Восход солнца в продуваемом подповетье на пепелище Маргаритиного подворья, над еще не остывшим Маргаритиным телом встречал уже только он один — вдовец Скорина. Красным глазом глянуло то холодное солнце на Вильну. И показалось Скорине, что это никакое не солнце, а шар. И не знает он, в какую из двух ваз бросят этот красный шар мудрые экзаменаторы Падуи — все ее 24 профессора и среди них сам приор —Тадеуш Мусати? Зеленая ваза — неодобрение мудрецов, красная — их признание, что экзамен Франциском, сыном Луки из далекого Полоцка, сдан успешно. Но красный шар солнца, всплыв над Вильной, спокойно поднимался над нею выше и выше, не скатываясь ни в какие вазы.

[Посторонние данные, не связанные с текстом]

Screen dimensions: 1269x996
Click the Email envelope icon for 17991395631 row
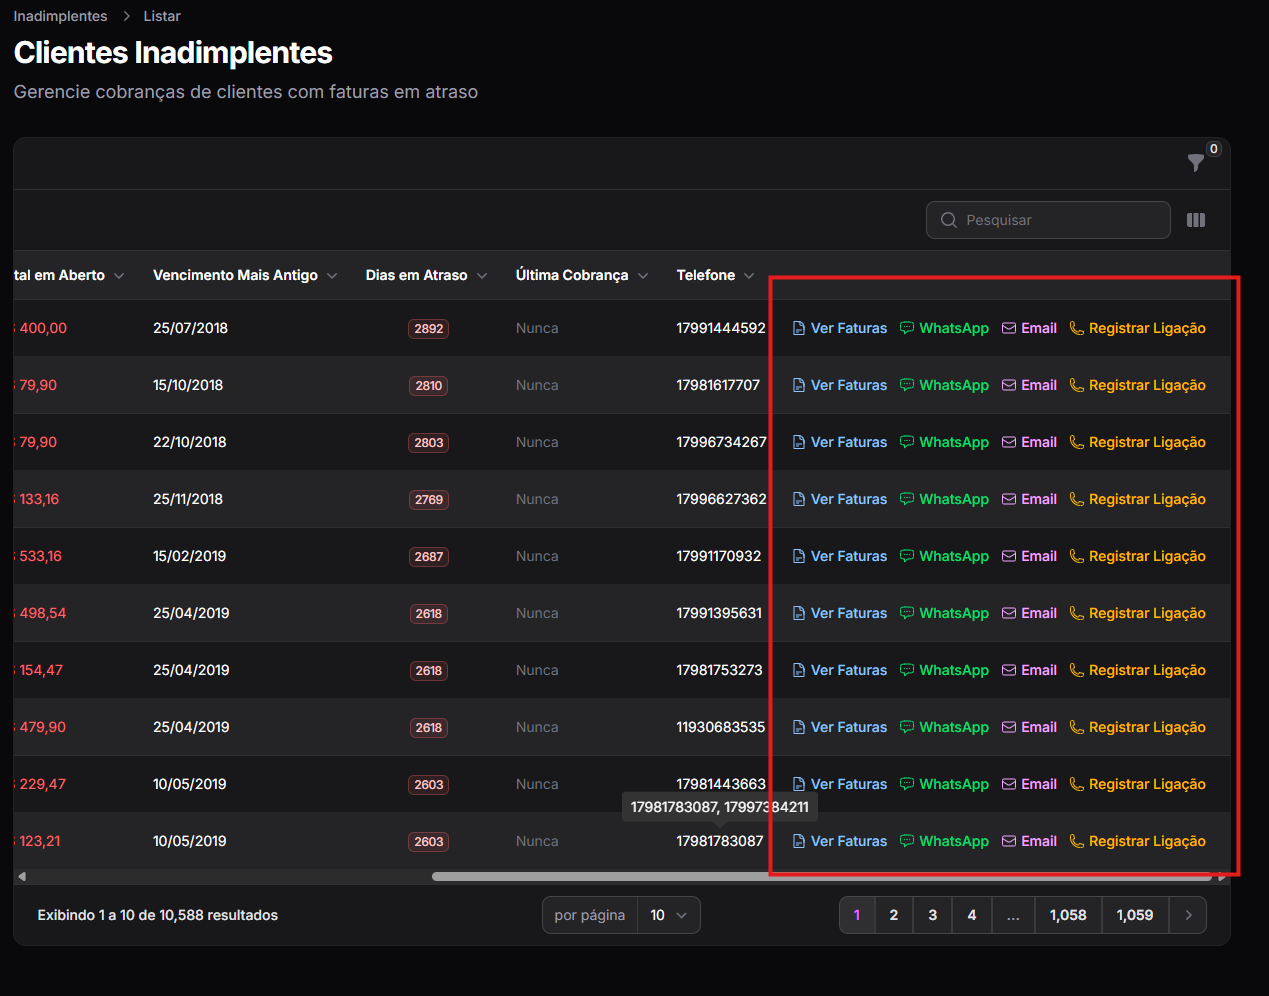click(1009, 613)
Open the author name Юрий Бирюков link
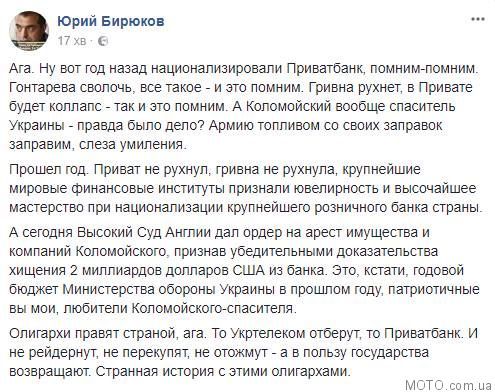This screenshot has height=392, width=495. coord(111,21)
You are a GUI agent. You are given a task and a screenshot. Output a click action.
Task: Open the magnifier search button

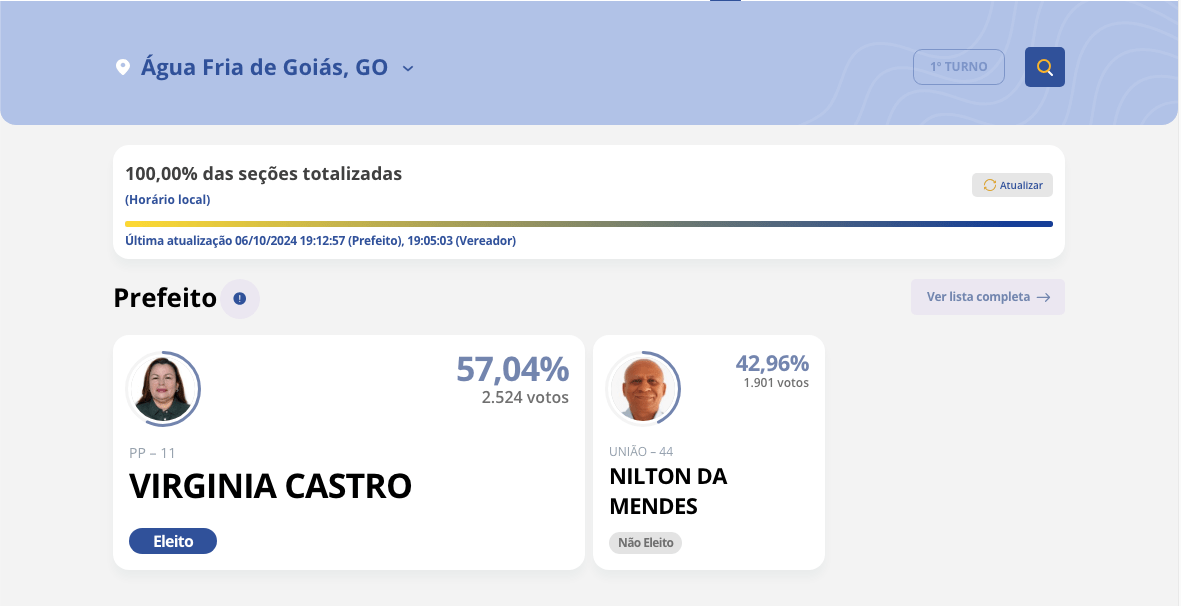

«Кто ж это сказал: amor vincit omnia?! Любовь побеждает все?!» — посматривая на молчаливое солнце, с неистовством думал Скорина, и в душе его разрастался болью, растерянностью, отчаяньем один-единственный вопрос: почему же его любовь к Маргарите не одолела всего лишь ее смертельного недуга?!

Познаньская эпопея, или глава седьмая, последняя и самая невеселая, повествующая о сто девятнадцатом дне и сто двадцатой ночи в познаньской тюрьме Франтишека Скорины — секретаря и придворного лекаря виленского епископа Яна, а также о том, как в тюрьме вели себя давние знакомцы Великого Печатника доктор Фауст, пан Твардовский, шут короля Жигимонта Станислав Станьчик, человечек из глины Голем и другие.

Нет разума против правды.

Мартин Бельский (1495—1575),
автор «Хроники всего мира»

В мае месяце 1532 года в Познали Франциск Скорина, неожиданно для него, был арестован познаньскими магистратчиками и брошен в тюрьму. Задержали его на основании официальных документов вавельской канцелярии, скрепленных именем короля Жигимонта. В Познань Скорина приехал как секретарь виленского епископа Яна — по делам виленского капитула. Но был задержан как лицо не сановное, а частное, якобы задолжавшее деньги варшавским купцам Лазарю и Мойше — сыну и зятю варшавского еврея Мойши, прозванного Мойшей Старым. Это было уже не судебное дело, что началось еще при жизни Маргариты — сразу после смерти брата Франтишека Ивана, — это была расправа. Попранными оказались и юридическое право, и само достоинство Франциска Скорины — секретаря виленского епископа Яна, доктора наук, просто человека и просто сына купца и брата купца. Битву со своей стороны Скорина повел не на жизнь, а на смерть, и потому она и переросла в эпопею скорининской жизни — так называемую познаньскую.